#### Stored items

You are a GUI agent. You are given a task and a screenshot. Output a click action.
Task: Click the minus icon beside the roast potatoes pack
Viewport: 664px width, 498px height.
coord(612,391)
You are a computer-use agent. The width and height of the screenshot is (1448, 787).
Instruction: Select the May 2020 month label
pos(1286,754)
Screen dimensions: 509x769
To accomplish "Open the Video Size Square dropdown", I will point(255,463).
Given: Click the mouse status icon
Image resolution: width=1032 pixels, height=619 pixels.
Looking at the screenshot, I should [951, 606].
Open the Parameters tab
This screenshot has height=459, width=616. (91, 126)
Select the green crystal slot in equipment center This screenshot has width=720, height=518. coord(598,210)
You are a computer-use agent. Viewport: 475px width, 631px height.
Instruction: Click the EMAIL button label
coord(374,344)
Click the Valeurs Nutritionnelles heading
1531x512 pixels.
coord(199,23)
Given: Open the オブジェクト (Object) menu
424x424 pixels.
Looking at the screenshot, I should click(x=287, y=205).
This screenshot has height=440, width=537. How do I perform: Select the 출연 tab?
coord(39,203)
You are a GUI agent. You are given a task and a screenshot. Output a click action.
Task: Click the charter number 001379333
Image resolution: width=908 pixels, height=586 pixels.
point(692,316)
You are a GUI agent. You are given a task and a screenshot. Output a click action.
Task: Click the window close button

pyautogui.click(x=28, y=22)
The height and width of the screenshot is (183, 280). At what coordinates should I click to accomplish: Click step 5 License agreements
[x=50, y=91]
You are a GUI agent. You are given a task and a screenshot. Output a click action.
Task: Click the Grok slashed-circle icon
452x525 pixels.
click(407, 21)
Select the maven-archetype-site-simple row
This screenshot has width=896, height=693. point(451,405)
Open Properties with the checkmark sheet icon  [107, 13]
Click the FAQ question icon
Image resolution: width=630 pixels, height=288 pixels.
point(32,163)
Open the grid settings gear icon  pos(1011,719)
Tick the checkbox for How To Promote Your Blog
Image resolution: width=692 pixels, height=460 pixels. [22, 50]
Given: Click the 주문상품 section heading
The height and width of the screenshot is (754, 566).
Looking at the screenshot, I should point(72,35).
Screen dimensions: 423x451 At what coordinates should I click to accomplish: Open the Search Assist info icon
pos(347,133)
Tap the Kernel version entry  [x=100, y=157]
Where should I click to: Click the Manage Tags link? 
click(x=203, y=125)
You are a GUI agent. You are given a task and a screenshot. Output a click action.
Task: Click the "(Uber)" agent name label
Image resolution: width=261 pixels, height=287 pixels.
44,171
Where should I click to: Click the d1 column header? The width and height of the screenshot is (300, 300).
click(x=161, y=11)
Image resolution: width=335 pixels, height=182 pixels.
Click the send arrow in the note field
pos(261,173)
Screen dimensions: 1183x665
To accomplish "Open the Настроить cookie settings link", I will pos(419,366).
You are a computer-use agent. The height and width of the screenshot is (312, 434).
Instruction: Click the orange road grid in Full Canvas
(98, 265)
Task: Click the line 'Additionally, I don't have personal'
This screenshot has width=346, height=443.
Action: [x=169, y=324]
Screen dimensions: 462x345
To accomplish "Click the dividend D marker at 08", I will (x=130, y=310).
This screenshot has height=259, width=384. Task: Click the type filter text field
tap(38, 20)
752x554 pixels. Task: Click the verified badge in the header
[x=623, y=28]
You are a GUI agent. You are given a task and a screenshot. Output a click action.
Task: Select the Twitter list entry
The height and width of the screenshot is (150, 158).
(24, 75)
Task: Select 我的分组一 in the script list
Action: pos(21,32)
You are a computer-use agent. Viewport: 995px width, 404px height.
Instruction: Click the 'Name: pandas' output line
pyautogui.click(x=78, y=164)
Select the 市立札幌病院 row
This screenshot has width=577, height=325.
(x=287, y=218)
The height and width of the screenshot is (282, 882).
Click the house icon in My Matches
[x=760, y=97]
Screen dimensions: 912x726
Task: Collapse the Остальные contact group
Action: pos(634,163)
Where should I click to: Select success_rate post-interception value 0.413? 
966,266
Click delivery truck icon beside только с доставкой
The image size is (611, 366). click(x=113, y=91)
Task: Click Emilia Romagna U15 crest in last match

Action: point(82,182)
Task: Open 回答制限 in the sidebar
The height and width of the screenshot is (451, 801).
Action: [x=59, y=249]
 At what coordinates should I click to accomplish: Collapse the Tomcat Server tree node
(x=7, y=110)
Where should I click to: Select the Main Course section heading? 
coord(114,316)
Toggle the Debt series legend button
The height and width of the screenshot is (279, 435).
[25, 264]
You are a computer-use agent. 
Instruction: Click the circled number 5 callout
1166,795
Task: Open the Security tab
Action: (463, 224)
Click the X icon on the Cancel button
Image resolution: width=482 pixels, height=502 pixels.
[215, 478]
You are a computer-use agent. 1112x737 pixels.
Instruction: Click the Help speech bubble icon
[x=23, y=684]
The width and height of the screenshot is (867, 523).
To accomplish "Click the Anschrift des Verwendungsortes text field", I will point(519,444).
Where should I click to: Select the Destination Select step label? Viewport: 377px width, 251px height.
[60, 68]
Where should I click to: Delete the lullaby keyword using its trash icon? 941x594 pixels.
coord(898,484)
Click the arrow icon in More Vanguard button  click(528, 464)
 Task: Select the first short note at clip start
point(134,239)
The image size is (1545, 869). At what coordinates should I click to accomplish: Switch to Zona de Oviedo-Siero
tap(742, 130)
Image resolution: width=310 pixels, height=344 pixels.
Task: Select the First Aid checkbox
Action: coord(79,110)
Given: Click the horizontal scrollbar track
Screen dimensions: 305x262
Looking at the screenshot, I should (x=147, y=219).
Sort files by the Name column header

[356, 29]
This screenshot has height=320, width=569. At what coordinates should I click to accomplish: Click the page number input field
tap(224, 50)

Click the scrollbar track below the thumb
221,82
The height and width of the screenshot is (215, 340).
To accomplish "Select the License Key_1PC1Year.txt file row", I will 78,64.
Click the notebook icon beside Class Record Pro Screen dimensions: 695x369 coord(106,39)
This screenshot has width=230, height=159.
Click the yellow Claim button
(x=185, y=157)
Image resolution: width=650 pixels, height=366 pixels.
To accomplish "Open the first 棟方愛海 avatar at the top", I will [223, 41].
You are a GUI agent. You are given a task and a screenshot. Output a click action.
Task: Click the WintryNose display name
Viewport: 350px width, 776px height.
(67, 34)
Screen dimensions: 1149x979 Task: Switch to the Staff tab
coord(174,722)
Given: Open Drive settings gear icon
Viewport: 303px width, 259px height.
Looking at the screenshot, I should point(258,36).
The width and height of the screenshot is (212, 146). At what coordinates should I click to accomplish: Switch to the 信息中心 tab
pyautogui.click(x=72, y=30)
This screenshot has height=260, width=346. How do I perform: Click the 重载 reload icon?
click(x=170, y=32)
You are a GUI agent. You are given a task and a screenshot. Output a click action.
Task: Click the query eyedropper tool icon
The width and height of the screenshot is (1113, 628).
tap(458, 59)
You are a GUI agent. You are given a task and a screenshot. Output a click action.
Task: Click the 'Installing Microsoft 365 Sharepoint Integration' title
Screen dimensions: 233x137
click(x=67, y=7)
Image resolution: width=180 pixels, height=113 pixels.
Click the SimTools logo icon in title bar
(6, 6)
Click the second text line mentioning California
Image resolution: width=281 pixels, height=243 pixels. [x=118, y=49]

#### Task to carry out
Beginning at the line above with "The height and width of the screenshot is (150, 158)." and finishing at the line with "Task: Open 回答制限 in the sidebar", return each line exactly and return nothing else.

#### Task solution
The height and width of the screenshot is (150, 158).
(24, 75)
Task: Select 我的分组一 in the script list
Action: pos(21,32)
You are a computer-use agent. Viewport: 995px width, 404px height.
Instruction: Click the 'Name: pandas' output line
pyautogui.click(x=78, y=164)
Select the 市立札幌病院 row
This screenshot has width=577, height=325.
(x=287, y=218)
The height and width of the screenshot is (282, 882).
Click the house icon in My Matches
[x=760, y=97]
Screen dimensions: 912x726
Task: Collapse the Остальные contact group
Action: pos(634,163)
Where should I click to: Select success_rate post-interception value 0.413? 
966,266
Click delivery truck icon beside только с доставкой
The image size is (611, 366). click(x=113, y=91)
Task: Click Emilia Romagna U15 crest in last match

Action: point(82,182)
Task: Open 回答制限 in the sidebar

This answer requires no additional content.